Wiktionary talk:Page count
why a template?
[edit]To expand a bit on the explanation, I looked at a number of ways of doing this. There are pros and cons to each.
plain link without rendered text
[edit]Just a link to the project page:
xxx [[Wiktionary:Page count| ]] zzz
generates HTML:
<p>xxx <a href="/wiki/Wiktionary:Page_count" title="Wiktionary:Page count"></a> zzz</p>
The space in the link prevents invoking the "pipe trick". Pros: simple, adds page to what-links-here for the project page. Cons: odd syntax may confuse something reading wikitext, creates a null anchor, which isn't good form.
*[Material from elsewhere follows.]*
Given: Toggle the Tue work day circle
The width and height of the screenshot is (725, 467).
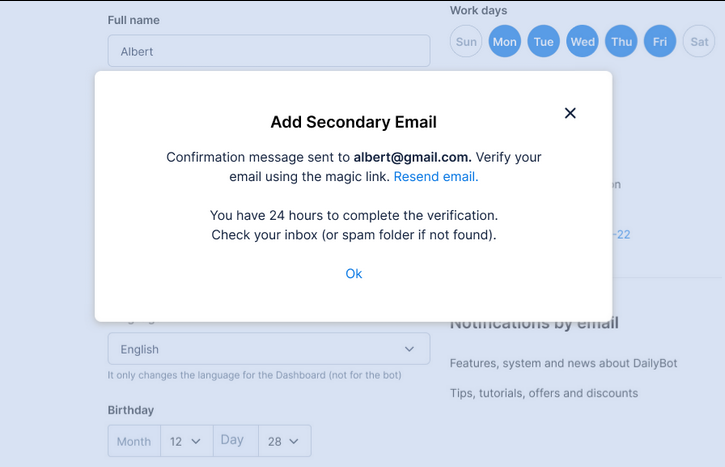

May show up as a link on things like cell phones that still have lots of trouble with which links to display.
category
[edit]Standard link to a hidden category. Pros: no unexpected syntax, won't break anything, easy to find entries. Cons: would render Special:Uncategorizedpages useless, as entries not in POS cats etc would never show up.
HTML comment
[edit]<!-- [[ -->
That is all it takes to make the page count. (Yes, I've tested it, and read the code.) Pros: really simple, won't break anything. Cons: doesn't explain itself, editors may (will) wonder why it is there; can't find pages by any method other than scanning the XML dump (no cat or what-links-here).
template
[edit]Pros: explains itself, contains a link to the project page (although one has to manually copy the link to get here ;-), pages findable with what-links-here. Cons: will affect rendering (extra blank lines) if not immediately following the last text line (so that is what AF does), causes another template fetch in parsing (acceptable). Easy for AF to find and remove when no longer needed.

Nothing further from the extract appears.